The anticipated release of EnlistTM cotton, corn, and soybean cultivars likely will increase the use of 2,4-D, raising concerns over potential injury to susceptible cotton. An experiment was conducted at 12 locations over 2013 and 2014 to determine the impact of 2,4-D at rates simulating drift (2 g ae ha−1) and tank contamination (40 g ae ha−1) on cotton during six different growth stages. Growth stages at application included four leaf (4-lf), nine leaf (9-lf), first bloom (FB), FB + 2 wk, FB + 4 wk, and FB + 6 wk.
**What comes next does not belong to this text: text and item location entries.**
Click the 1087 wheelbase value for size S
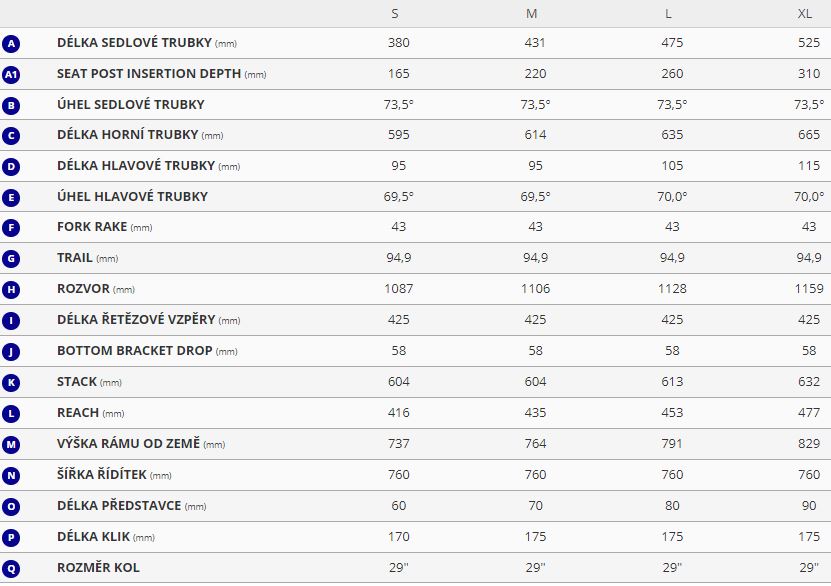Viewport: 831px width, 586px height. (399, 289)
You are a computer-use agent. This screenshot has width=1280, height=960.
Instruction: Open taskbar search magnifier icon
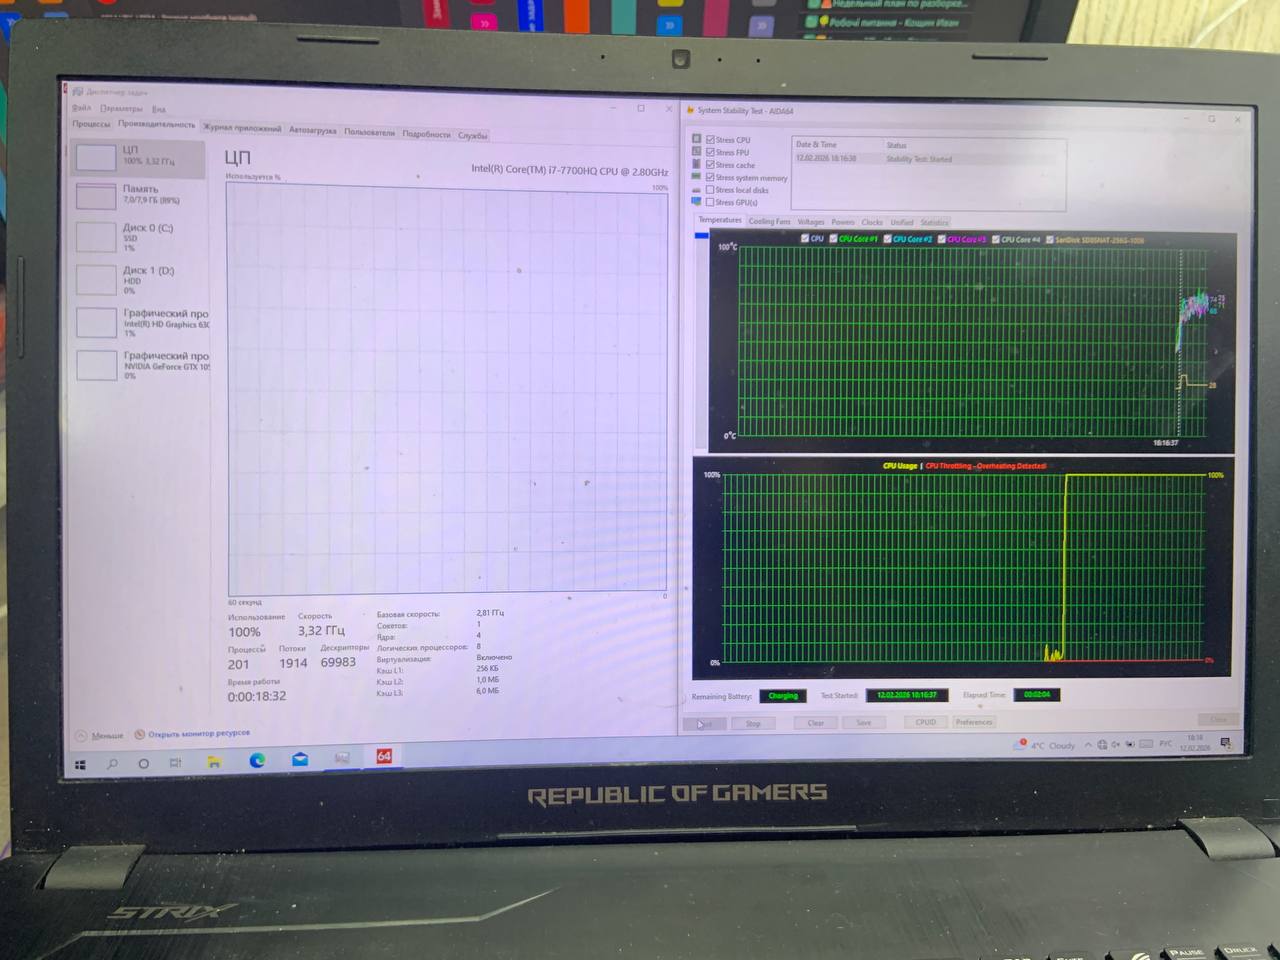(112, 764)
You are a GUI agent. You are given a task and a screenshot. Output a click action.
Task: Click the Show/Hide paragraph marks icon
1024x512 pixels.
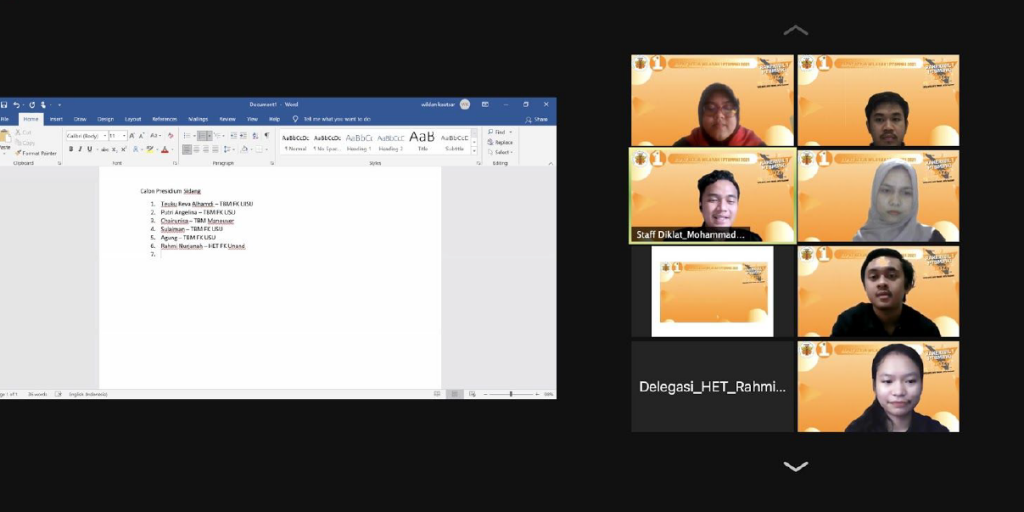coord(266,135)
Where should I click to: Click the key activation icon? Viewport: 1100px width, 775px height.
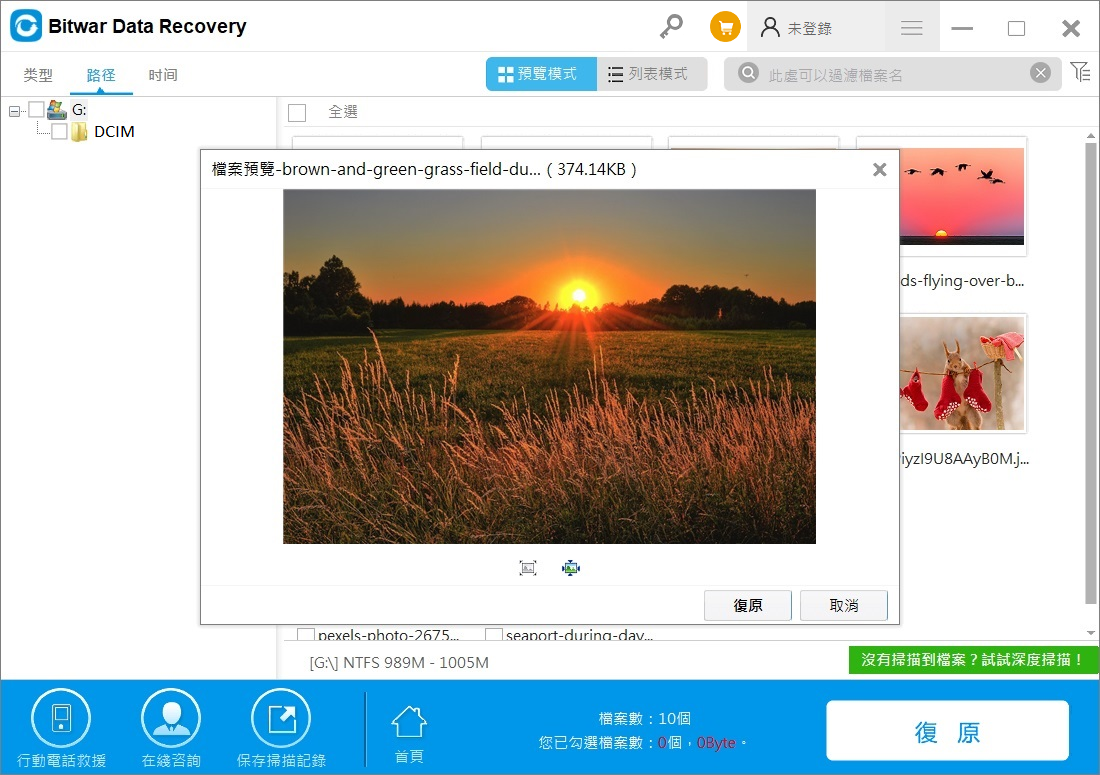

Locations were grouped according to percent yield loss compared to the nontreated check (NTC), with group I having the least yield loss and group III having the most. Epinasty from 2,4-D was more pronounced with applications during vegetative growth stages. Importantly, yield loss did not correlate with visual symptomology, but more closely followed effects on boll number. The contamination rate at 9-lf, FB, or FB + 2 wk had the greatest effect across locations, reducing the number of bolls per plant when compared to the NTC, with no effect when applied at FB + 4 wk or later. A reduction of boll number was not detectable with the drift rate except in group III when applied at the FB stage. Yield was influenced by 2,4-D rate and stage of cotton growth. Over all locations, loss in yield of greater than 20% occurred at 5 of 12 locations when the drift rate was applied between 4-lf and FB + 2 wk (highest impact at FB). For the contamination rate, yield loss was observed at all 12 locations; averaged over these locations yield loss ranged from 7 to 66% across all growth stages. Results suggest the greatest yield impact from 2,4-D occurs between 9-lf and FB + 2 wk, and the level of impact is influenced by 2,4-D rate, crop growth stage, and environmental conditions.